So if growth is strong today, but not quite where you want it to be, recommendation #1 is to step it up. Go faster! Go harder! Go into beast mode, into founder mode.
Recommendation #2 is to build a second, bigger product than the first. This always works on paper — if done right. But it’s hard, and it can often feel too late.
So one way to do #2, to get their second big product, is to merge with another start-up, and get that big second product that way. Faster. And Now. Sometimes, merging with a partner. Sometimes, a competitor (this is how ZoomInfo scaled). Sometimes, an adjacent player you can both sell to.
One interesting example from the other day is Harness + Traceable:
Both were co-founded by Jyoti Bansal, founder of AppDynamics, which Cisco bought for $3.7 Billion.
So combining two companies with related cap tables and the same co-founder certainly makes it somewhat easier. Not easy, but somewhat easier.

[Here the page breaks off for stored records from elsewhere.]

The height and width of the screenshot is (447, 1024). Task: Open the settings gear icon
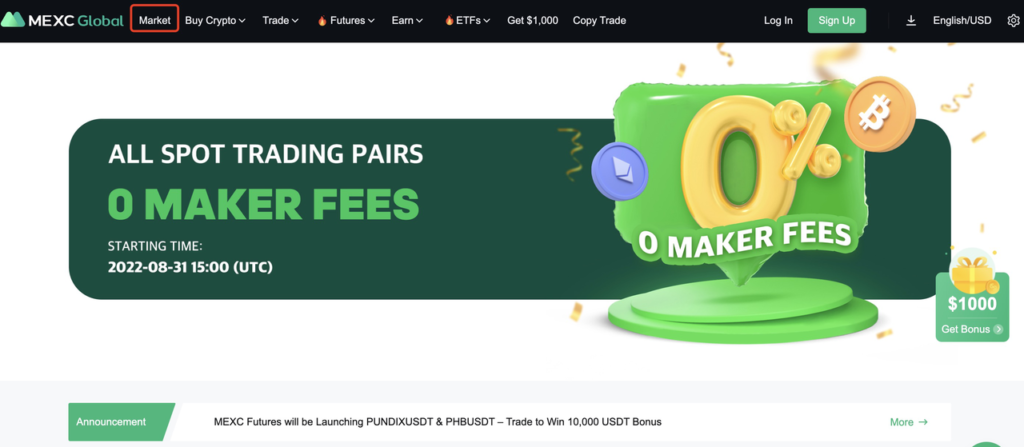tap(1014, 20)
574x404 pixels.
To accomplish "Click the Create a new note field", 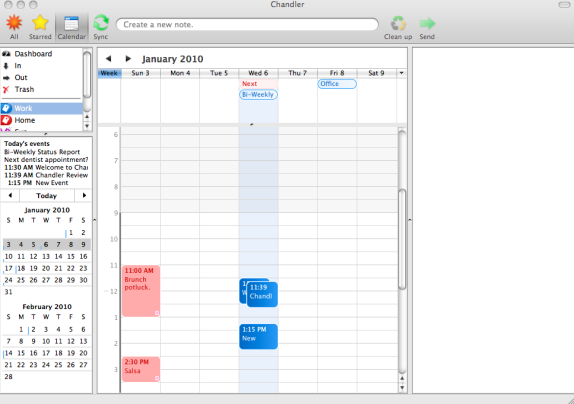I will pyautogui.click(x=247, y=25).
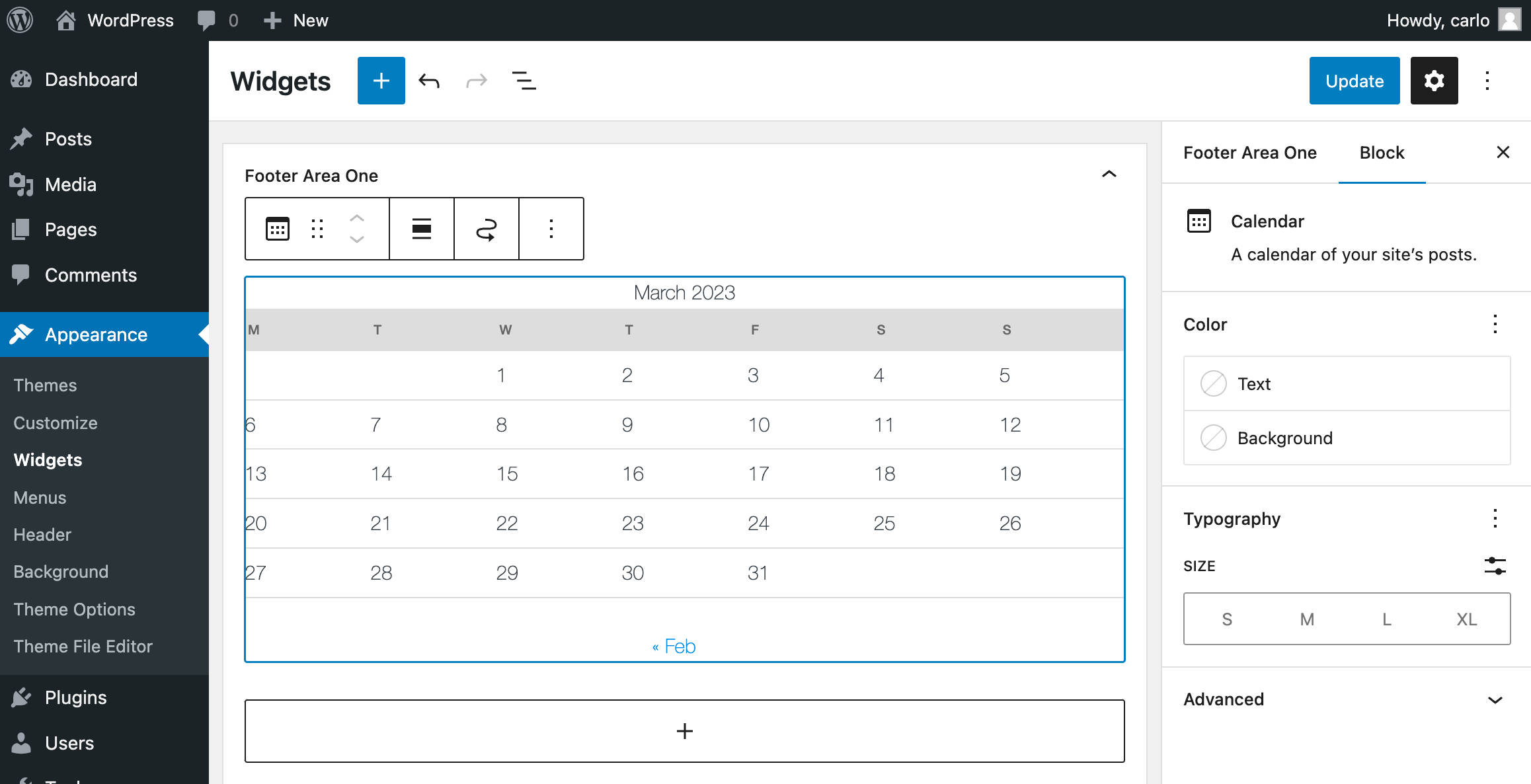Click the redo arrow icon in Widgets header

coord(477,81)
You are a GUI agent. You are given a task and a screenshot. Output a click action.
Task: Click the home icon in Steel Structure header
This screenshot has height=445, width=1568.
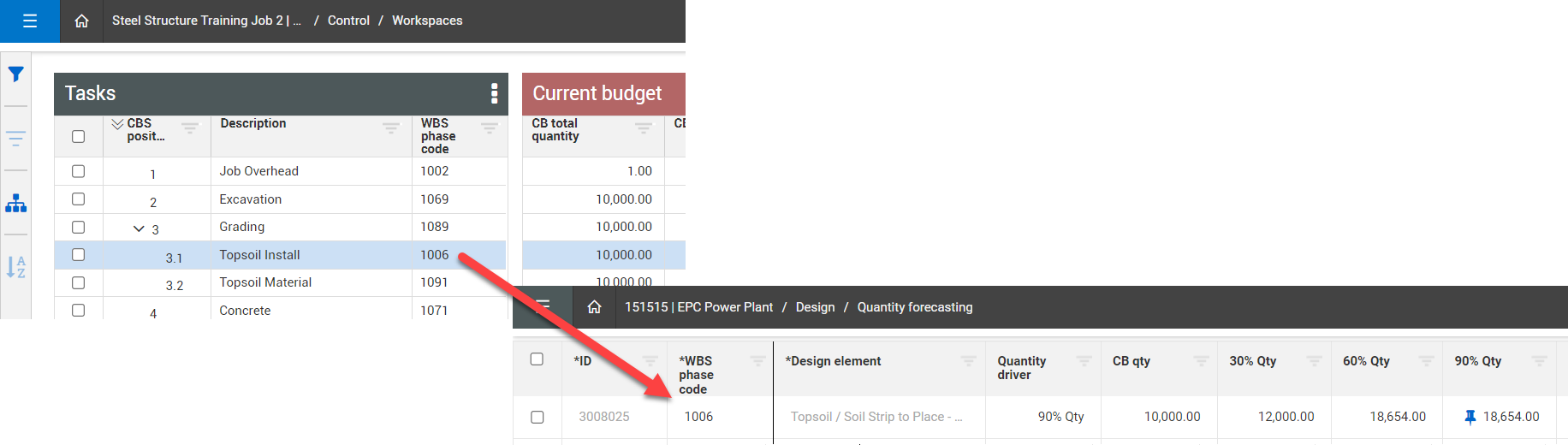tap(81, 21)

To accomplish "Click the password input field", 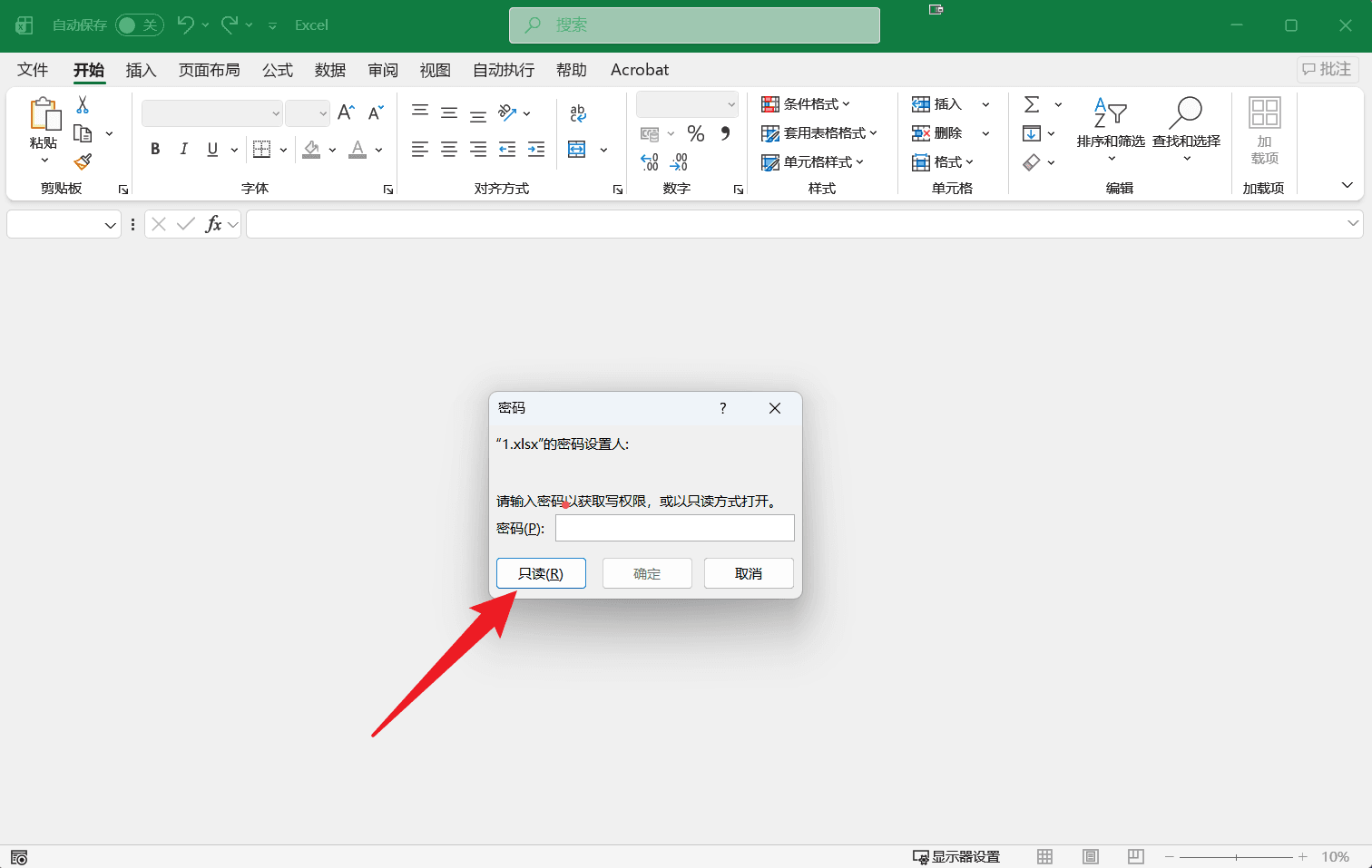I will [674, 528].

But the point still holds: by combining, the two together are at $250m ARR growing 50%. That’s plenty to not just power past $1B ARR, but importantly, to IPO with a strong valuation.
Alone, both strong players. But perhaps not quite the full package. And the bar to IPO today is very high. 50% growth at $500m ARR, or close. For a strong IPO.

So to founders out there at $10m-$200m+ ARR with good but perhaps not epic growth, here’s my challenge: think about who you might in theory combine with and see 1+1=3. It’s only worth it if it sums to 3.
But it’s at least worth thinking about.
Who would your top choice be? Maybe just go grab coffee.